China had been in awe of the United States for over a century and a half, and during the period of reform and opening up introduced by Deng Xiaoping in 1980, it was the model of development for the country. Even after the crackdown on the Tiananmen movement in 1989, the United States had shown its might.

It had defeated the Soviet Empire and stretched the border of NATO to the former Eastern Europe. In 1991, the Americans oversaw the actual demise of the USSR and its partition into several countries, and at the same time redrew the political map of the Middle East by mustering an all-encompassing alliance against Saddam Hussein’s Iraq.

During that war, it inaugurated a military revolution with high-tech precise missile launches. After that, the US stopped Serbia in its tracks in Yugoslavia and showed the force of its economy when all Asian economies toppled during the Asian financial crisis of 1997–1998 while Wall Street kept afloat.
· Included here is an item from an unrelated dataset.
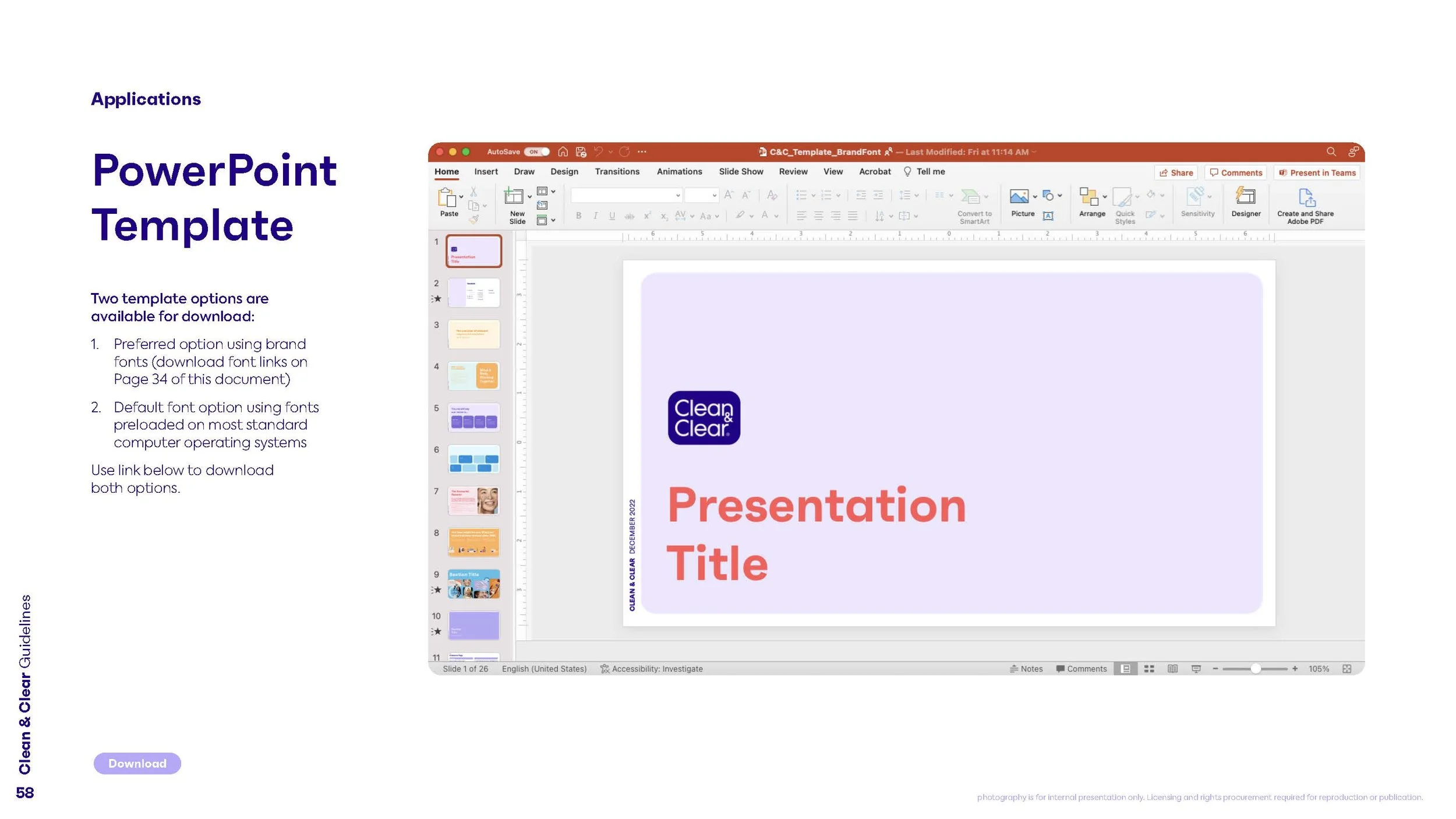Toggle the AutoSave switch
1456x819 pixels.
536,151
After September 11, 2001, the Americans drove the Taliban out of Afghanistan in a matter of weeks. In 2003, they were going to take hold of Iraq, and from there they could control oil prices and be at the crossroads of communications between East and West.

To China, the US was an uber power. Until 2004, opinions in Beijing were split between those who thought China should just follow the United States and change itself, or oppose it. However, both supporters and opponents of the United States didn’t doubt its power.

However, starting in 2004, something began to unravel in China’s sentiment toward the United States. People began looking with growing surprise at how Washington got bogged down in an endless and pointless war in Iraq. In the following years, the United States didn’t show much success as it failed to bring a new order to the Middle East.

Moreover, with the Jasmine Revolutions, Libya was turned into a wastebasket, and in Syria, the despised Assad regime managed to resist despite the tough fighting. The country was totally broken down and expanded Iraq’s no man’s land. Plus, fresh horrible enemies came to replace Al Qaeda. ISIS turned into a newer yet similar threat to that of Al Qaeda, and spread out all over the Muslim world.

US economy and Russia

In the meantime, the American economy stopped being the paragon of success. Already encumbered by the huge expenditures of war, the 2008 crisis showed the Chinese that the American financial system wasn’t as strong as Beijing believed it to be a decade ago.

In all of this, the four years of Donald Trump’s presidency also underlined the point. From Beijing, Trump tried to negotiate a trade agreement with the Chinese without an overall strategy. When Washington failed to cut a deal with Beijing, America didn’t have many moves to make.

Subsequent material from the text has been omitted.